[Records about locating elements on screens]

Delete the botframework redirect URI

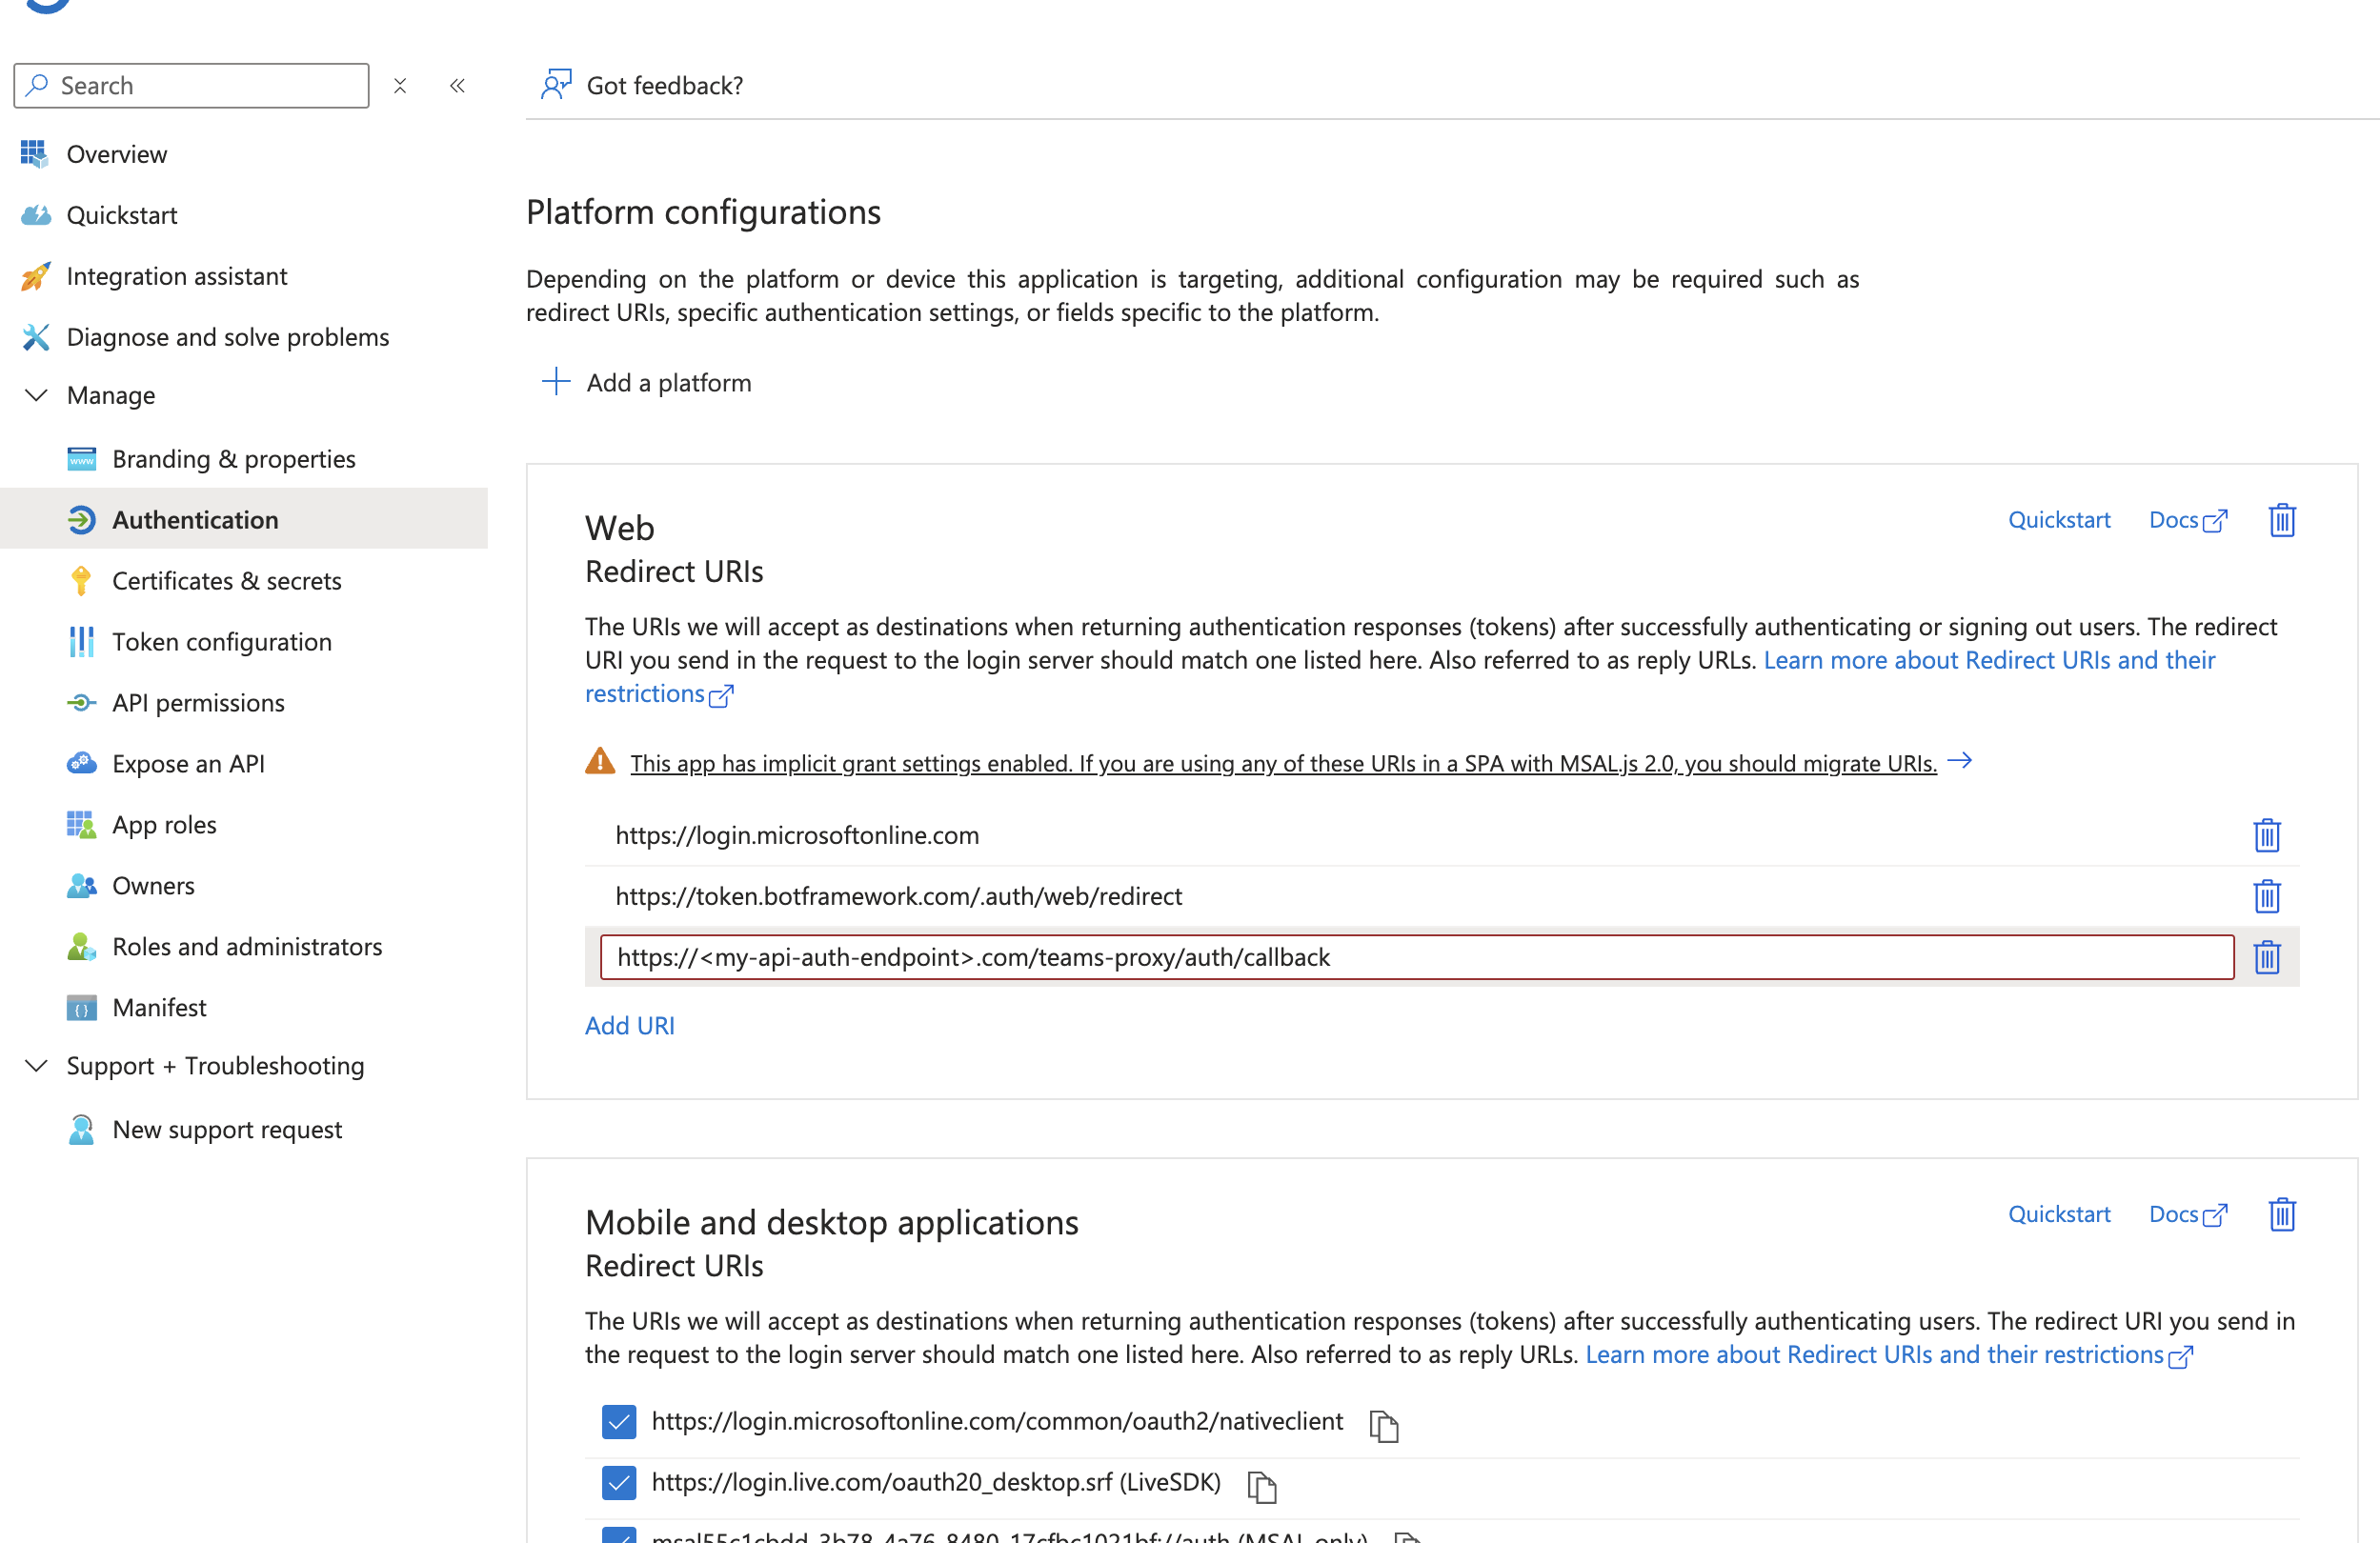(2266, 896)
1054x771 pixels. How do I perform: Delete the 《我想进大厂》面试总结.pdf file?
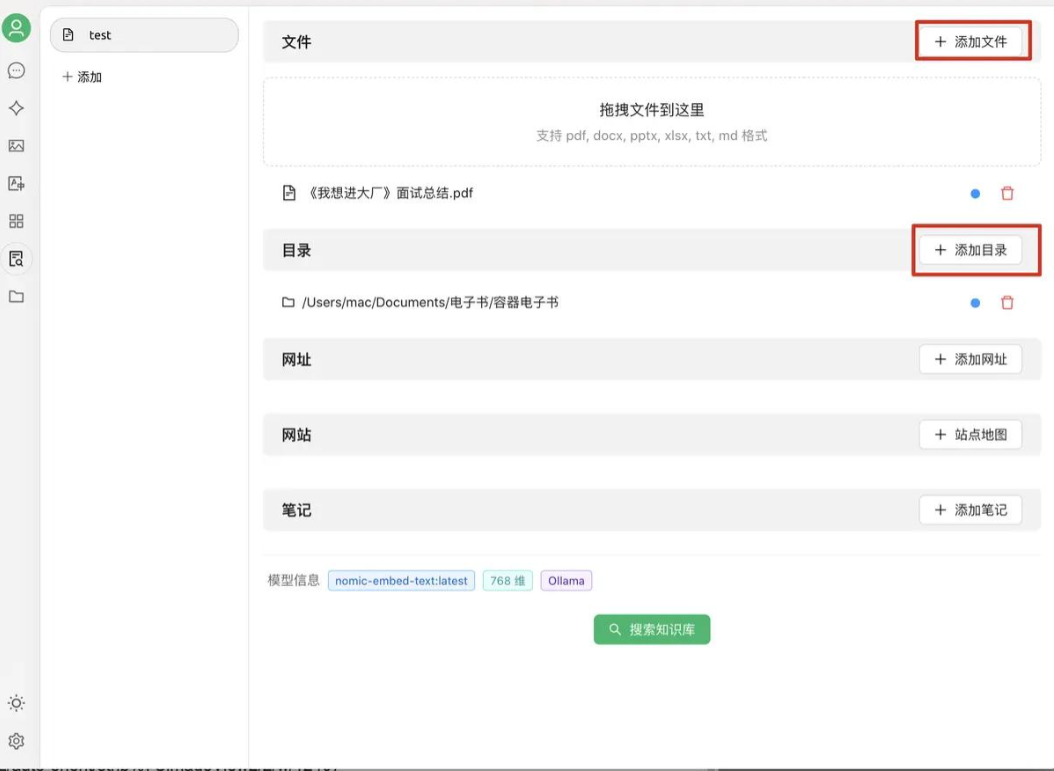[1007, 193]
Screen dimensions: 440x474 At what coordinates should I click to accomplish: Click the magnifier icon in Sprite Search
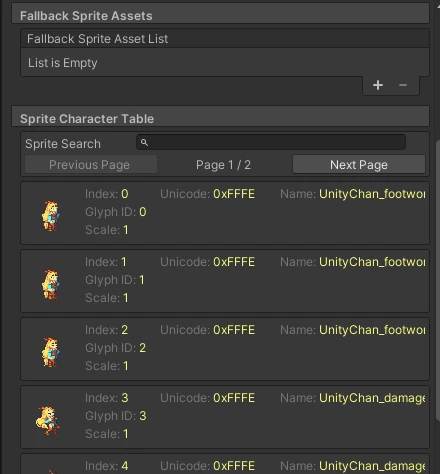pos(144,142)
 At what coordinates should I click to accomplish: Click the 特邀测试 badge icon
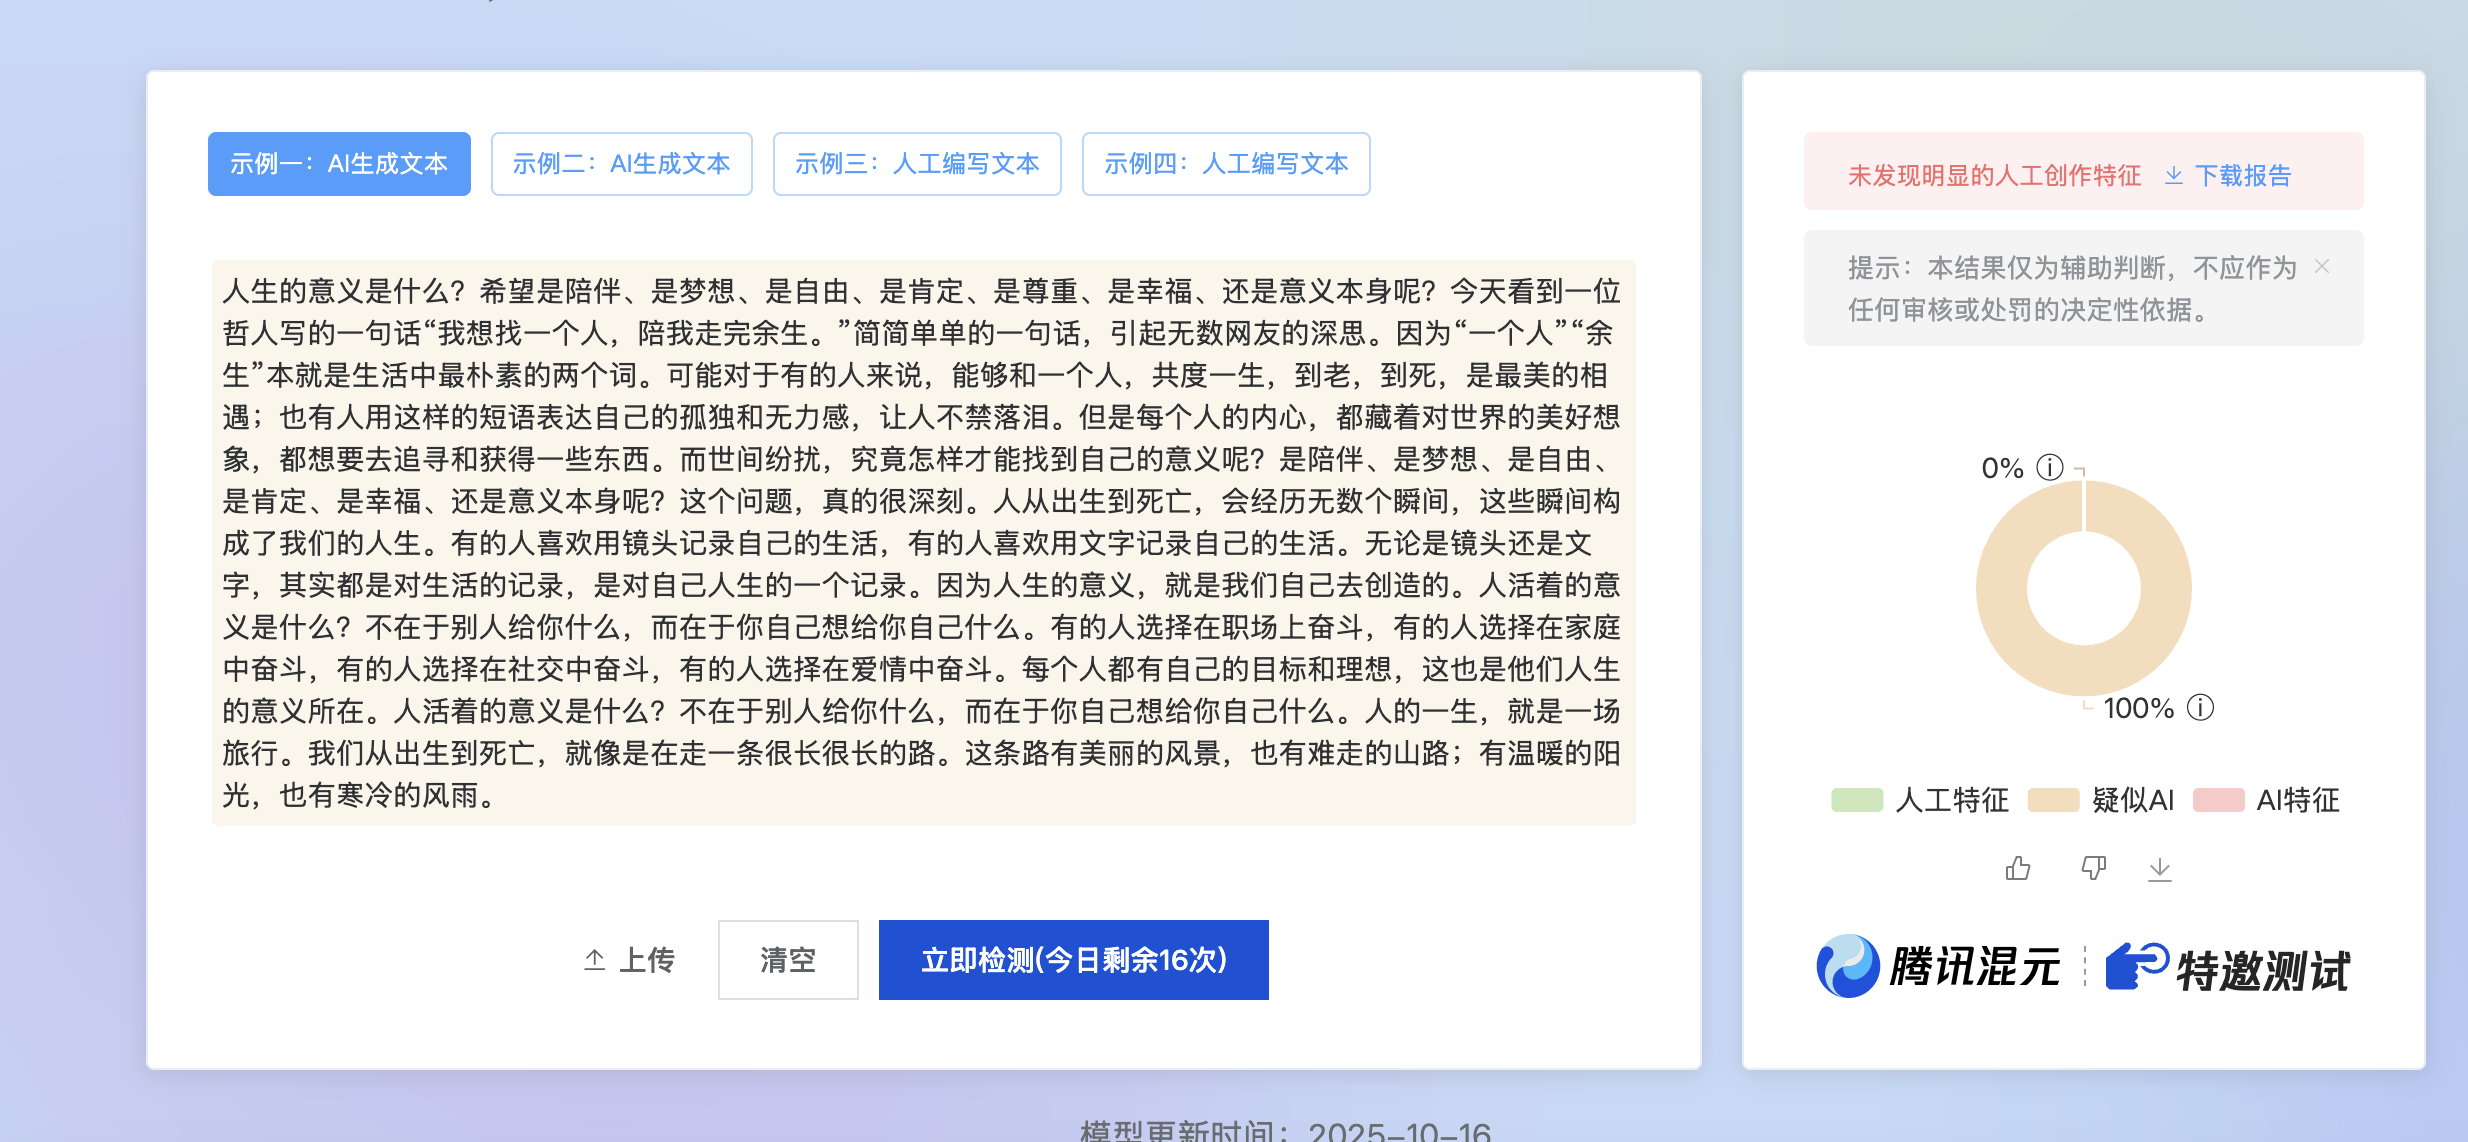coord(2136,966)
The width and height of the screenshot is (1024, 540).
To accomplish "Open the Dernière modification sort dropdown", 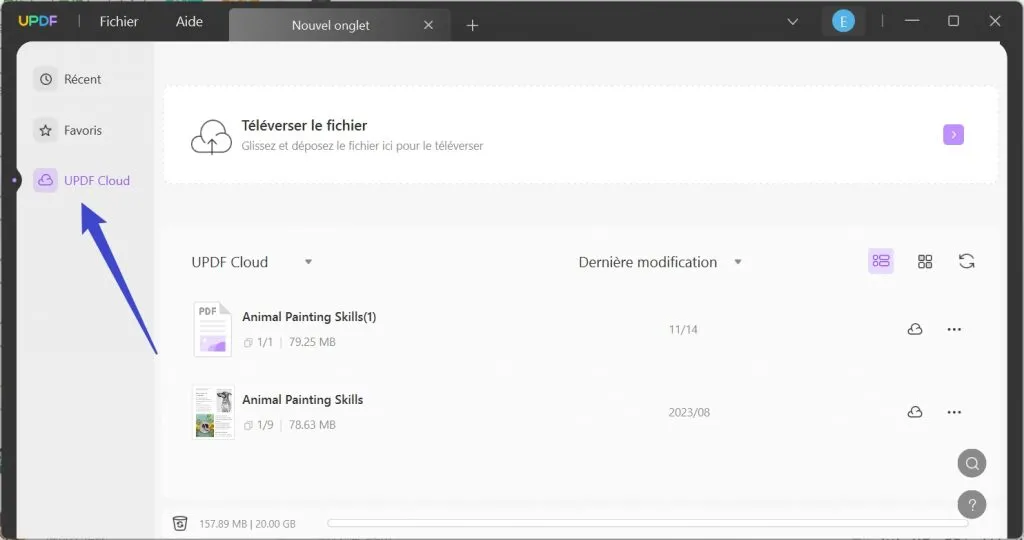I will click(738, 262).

EXERCISE => Extract each line in the records that contains the word "Delete".

SOLUTION TO THIS TASK =>
Delete the botframework redirect URI
1054x771 pixels. How do I perform: Delete the 《我想进大厂》面试总结.pdf file?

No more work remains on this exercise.